TRT-SP mantém liminar que suspende demissões em São Paulo
O Tribunal Regional do Trabalho (TRT) da 2ª Região manteve a liminar que suspende as demissões sem justa causa feitas pelo Santander na base territorial do Sindicato dos Bancários de São Paulo, Osasco e região no mês de dezembro. A decisão saiu de audiência realizada na terça-feira (11), na capital paulista.
A liminar, requerida pelo Sindicato, foi deferida pela desembargadora Rilma Aparecida Hemetério, do mesmo TRT, na última quinta-feira (6). Caso a direção do Santander desobedeça terá de pagar multa diária de R$ 100 mil.
Para a magistrada, o banco espanhol deveria respeitar os trabalhadores brasileiros assim como respeitam os da Espanha, país de origem da empresa. Os trabalhadores brasileiros não podem ser tratados como se fossem de segunda categoria.
Nova audiência
Rilma Hemetério concedeu o prazo de 24 horas para que o Sindicato se manifestasse sobre os documentos apresentados pelo Santander. Ela marcou uma nova audiência para esta quarta-feira (12), às 15h. Antes disso, porém, haverá uma reunião de conciliação entre os representantes do Sindicato e do banco, às 10h, também no TRT-SP.
Demissões
Desde o início de dezembro, os advogados do Santander admitiram para a desembargadora que o banco realizou mil desligamentos em todo o país, mas informações levantadas pelos representantes dos trabalhadores indicam que, de fato, o número de demissões ultrapassa duas mil no Brasil.

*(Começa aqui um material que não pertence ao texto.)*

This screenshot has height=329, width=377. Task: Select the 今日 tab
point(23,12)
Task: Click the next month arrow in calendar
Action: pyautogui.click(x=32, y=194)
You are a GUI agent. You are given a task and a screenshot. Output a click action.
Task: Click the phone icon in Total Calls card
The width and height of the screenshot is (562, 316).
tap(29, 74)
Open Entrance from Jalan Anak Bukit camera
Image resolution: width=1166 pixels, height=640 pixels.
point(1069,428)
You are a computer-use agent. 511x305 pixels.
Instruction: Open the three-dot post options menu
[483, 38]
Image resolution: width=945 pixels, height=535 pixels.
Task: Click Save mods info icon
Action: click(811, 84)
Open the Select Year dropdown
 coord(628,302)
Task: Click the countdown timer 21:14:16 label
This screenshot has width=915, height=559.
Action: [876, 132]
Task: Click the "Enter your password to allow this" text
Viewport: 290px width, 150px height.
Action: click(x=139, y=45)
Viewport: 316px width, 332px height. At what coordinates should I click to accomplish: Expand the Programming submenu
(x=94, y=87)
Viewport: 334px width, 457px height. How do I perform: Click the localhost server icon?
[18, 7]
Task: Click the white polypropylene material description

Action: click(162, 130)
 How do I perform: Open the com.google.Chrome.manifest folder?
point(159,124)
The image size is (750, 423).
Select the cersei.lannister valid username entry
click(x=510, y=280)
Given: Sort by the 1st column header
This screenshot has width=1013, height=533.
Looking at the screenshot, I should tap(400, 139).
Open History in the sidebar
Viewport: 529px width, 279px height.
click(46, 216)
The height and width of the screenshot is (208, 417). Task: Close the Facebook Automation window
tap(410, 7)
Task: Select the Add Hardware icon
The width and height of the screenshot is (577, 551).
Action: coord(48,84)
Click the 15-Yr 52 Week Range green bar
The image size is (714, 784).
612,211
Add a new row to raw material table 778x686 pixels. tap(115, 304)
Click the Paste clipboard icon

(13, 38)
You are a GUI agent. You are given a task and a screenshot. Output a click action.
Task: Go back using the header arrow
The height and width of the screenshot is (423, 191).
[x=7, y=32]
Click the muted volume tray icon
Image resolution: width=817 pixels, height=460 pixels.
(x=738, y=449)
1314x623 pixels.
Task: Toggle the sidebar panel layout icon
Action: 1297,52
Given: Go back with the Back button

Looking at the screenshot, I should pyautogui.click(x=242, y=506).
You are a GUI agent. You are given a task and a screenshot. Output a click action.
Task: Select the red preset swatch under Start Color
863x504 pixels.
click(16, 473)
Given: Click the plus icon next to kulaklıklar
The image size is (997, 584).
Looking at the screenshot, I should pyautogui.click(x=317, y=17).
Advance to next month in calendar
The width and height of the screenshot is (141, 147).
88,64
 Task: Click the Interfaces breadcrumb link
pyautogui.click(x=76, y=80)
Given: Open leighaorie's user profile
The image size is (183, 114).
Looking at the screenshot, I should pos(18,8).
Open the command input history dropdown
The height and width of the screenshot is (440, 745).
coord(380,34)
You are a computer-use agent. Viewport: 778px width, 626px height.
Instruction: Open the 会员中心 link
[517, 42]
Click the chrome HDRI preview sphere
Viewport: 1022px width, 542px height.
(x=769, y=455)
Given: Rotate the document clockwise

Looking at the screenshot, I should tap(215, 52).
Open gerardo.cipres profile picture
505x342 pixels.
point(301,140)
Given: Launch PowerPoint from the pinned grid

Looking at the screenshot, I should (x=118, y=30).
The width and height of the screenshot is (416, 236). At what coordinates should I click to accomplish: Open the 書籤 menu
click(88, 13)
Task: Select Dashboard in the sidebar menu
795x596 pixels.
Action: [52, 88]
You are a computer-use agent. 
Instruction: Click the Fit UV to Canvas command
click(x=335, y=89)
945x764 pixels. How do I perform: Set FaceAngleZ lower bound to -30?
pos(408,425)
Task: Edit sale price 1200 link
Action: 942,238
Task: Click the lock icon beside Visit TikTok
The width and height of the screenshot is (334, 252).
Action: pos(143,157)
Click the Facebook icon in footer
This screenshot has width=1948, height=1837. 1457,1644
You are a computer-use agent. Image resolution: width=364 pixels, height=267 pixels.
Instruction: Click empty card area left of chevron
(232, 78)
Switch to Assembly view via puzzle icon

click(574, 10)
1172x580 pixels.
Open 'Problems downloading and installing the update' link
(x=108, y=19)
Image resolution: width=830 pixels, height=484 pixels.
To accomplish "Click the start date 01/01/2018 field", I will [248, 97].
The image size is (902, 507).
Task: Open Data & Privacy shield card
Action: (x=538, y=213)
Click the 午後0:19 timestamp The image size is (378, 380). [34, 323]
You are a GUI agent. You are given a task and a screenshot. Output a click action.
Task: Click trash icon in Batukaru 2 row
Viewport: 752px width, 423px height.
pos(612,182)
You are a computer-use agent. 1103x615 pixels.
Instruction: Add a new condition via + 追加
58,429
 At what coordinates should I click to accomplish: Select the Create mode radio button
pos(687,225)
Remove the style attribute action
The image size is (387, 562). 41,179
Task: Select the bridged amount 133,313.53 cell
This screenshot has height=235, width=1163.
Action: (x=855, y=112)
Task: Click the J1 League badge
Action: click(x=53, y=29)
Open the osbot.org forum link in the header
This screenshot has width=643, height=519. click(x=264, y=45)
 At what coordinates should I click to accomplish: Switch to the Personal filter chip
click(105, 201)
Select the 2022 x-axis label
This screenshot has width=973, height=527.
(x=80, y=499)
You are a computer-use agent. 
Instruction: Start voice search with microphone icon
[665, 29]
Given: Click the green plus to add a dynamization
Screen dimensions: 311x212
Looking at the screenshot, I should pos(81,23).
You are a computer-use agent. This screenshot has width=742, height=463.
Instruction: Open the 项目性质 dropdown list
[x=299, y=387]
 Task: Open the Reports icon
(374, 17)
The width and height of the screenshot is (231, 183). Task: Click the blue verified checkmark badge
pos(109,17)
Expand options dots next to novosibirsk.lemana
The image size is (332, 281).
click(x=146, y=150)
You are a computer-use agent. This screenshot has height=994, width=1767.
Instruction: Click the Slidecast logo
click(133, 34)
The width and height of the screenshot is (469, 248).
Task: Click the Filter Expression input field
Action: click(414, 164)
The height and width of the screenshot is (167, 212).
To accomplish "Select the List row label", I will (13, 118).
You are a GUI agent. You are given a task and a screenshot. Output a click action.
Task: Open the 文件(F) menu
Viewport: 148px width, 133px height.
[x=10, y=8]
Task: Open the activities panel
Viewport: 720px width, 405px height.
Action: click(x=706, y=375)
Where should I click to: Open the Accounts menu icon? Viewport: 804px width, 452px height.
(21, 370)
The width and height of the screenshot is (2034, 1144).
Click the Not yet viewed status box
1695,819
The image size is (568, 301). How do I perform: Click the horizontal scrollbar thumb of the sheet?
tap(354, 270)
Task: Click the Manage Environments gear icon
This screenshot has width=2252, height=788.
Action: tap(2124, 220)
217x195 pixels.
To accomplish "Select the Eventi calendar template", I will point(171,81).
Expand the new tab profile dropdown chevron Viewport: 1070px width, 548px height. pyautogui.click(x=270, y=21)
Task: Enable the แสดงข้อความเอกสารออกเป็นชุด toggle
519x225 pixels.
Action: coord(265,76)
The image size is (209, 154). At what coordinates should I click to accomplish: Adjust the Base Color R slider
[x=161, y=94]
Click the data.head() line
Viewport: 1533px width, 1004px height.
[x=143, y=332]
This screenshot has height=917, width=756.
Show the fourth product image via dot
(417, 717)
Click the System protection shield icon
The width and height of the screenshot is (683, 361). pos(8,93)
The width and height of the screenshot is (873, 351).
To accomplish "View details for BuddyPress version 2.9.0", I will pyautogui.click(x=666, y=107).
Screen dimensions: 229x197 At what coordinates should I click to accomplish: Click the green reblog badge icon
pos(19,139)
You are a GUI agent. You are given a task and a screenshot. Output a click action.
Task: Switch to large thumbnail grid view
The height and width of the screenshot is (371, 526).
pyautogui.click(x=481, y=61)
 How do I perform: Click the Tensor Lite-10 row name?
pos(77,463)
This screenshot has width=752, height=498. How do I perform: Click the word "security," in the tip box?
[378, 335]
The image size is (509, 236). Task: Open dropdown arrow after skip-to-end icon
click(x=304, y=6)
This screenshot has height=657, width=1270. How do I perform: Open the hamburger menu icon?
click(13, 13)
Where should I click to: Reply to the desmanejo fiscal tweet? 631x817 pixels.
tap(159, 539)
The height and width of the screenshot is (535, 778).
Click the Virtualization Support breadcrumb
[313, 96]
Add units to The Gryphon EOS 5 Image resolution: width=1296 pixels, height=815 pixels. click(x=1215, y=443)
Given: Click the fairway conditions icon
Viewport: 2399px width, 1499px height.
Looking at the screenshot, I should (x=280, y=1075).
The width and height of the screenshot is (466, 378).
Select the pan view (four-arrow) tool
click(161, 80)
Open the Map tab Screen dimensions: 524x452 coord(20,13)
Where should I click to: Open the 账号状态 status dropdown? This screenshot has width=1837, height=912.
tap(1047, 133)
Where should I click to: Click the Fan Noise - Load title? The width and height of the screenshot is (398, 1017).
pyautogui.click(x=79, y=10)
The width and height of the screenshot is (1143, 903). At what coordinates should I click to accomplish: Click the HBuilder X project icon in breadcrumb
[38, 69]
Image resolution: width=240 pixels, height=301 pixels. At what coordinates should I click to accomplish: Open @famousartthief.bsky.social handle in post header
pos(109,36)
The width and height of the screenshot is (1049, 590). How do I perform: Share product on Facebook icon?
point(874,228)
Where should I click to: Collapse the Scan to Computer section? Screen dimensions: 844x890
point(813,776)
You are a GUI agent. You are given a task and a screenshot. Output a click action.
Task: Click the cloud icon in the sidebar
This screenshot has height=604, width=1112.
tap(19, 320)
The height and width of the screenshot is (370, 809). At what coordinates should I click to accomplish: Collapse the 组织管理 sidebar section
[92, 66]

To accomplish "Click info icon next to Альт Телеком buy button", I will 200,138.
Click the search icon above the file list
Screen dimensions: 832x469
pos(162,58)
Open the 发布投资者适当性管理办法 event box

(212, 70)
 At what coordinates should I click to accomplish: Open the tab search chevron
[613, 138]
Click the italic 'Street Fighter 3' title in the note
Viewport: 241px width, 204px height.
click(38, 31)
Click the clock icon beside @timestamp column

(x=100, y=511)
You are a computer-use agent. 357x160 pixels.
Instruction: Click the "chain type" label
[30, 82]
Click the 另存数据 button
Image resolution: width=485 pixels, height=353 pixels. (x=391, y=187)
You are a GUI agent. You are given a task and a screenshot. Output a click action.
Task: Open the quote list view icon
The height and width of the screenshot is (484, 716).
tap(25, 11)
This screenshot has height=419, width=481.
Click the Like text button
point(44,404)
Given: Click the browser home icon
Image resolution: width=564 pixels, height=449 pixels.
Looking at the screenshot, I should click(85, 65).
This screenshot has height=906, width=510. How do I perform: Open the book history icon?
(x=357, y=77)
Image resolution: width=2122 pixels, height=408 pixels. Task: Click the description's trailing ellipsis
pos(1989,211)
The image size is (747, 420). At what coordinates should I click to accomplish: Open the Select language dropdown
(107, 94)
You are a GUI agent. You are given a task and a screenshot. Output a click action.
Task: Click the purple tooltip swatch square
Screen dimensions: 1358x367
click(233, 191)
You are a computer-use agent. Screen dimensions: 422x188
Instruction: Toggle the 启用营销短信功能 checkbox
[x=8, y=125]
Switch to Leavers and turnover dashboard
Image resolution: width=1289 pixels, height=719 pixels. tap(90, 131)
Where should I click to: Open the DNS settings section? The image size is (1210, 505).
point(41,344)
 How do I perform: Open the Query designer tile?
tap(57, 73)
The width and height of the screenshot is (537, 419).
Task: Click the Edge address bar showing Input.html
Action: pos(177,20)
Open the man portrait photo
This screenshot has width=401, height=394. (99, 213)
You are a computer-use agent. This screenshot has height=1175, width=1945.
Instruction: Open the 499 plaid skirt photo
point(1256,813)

Cobrado pelo TRT-SP, o Santander entregou lista na qual constam os nomes de 440 trabalhadores na base do Sindicato em processo de demissão, em dezembro. Na primeira audiência, o banco havia informado 415. O banco alega que esse total não caracteriza demissão em massa, mas o Sindicato apresentou dados que mostram o contrário.
Segundo levantamento da entidade, a média de homologações do Santander em São Paulo, Osasco e região é de 77,8 ao mês, em 2012, muito abaixo das 440 previstas para dezembro.
Compareça ao Sindicato
Além disso, o Sindicato tem o nome de sete trabalhadores demitidos que não constam na lista apresentada pelo Santander. Por isso, a secretária de Finanças do Sindicato e coordenadora na mesa de negociação com o banco, Rita Berlofa, reforça que os trabalhadores que receberam carta de demissão devem comparecer à sede da entidade (Rua São Bento, 413).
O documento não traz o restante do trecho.